If the employee is unsure or feeling a bit lost during the conversation, don’t sweat it. Buharin says managers can offer job shadowing or connections to mentors in other departments to help them learn more about other aspects of the business. 

If they do know what they want, then, Buharin says, it’s time to nail down the specifics: “It’s important to put together a plan to get the employee where they want to be.” Managers should figure out what training and new skills are needed, how long it will take for an employee to learn them, and how the company can help. They should also set clear metrics on what needs to be done to keep the employee on track. Milestones ensure the experience remains positive and doesn’t feel like lip service.

Read more: Coaching Direct Reports Off Your Team & Toward Their Goals

“Having those very clear milestones and performance goals is what’s going to keep morale up,” Buharin says. “Employees get dejected when there’s a lot of uncertainty.

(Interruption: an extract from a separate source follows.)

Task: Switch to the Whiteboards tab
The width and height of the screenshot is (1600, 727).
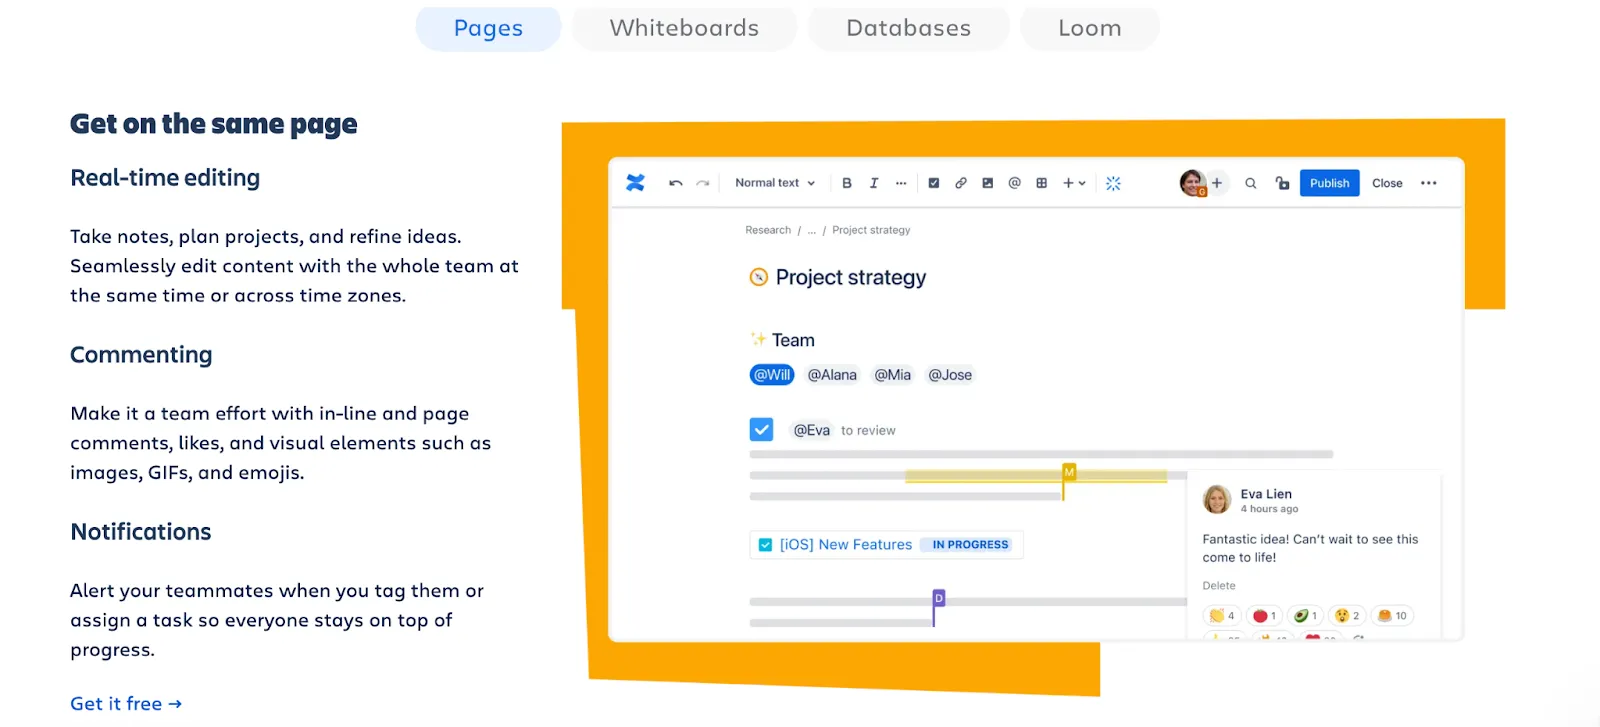Action: coord(684,28)
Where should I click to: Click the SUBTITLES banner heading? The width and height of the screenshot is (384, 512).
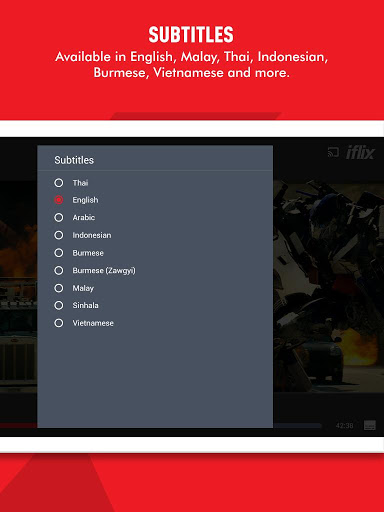[191, 35]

When a manager says ‘go ahead and mentor with this different business function’ without any clear goals of what you’re trying to learn or obtain, then an employee ends up shadowing this individual with no real objective. That’s when dejection sets in.”

Lastly, and most importantly from a culture perspective, train managers to let go gracefully. “I think it’s important for managers to recognize that employees don’t necessarily transition because there’s something wrong with you as a leader or you as a manager,” Buharin says. “People evolve. People develop. Interests change.”

And if they’re doing all of that without leaving your organization, then it’s safe to say managers have done their jobs exceptionally well. 

About our source

Marie Buharin is a business professional, leader in the health care industry, and founder of career development platform Modernesse. Having had opportunities to lead teams in both Fortune 500 companies as well as innovative start-ups, Buharin has spent the last decade navigating the pitfalls of the professional world. Her strengths are soft skills: leadership, communication, negotiation, conflict resolution, presentation, self-motivation, self-reflection. Buharin has been featured in Business News Daily, Medium, and The Muse.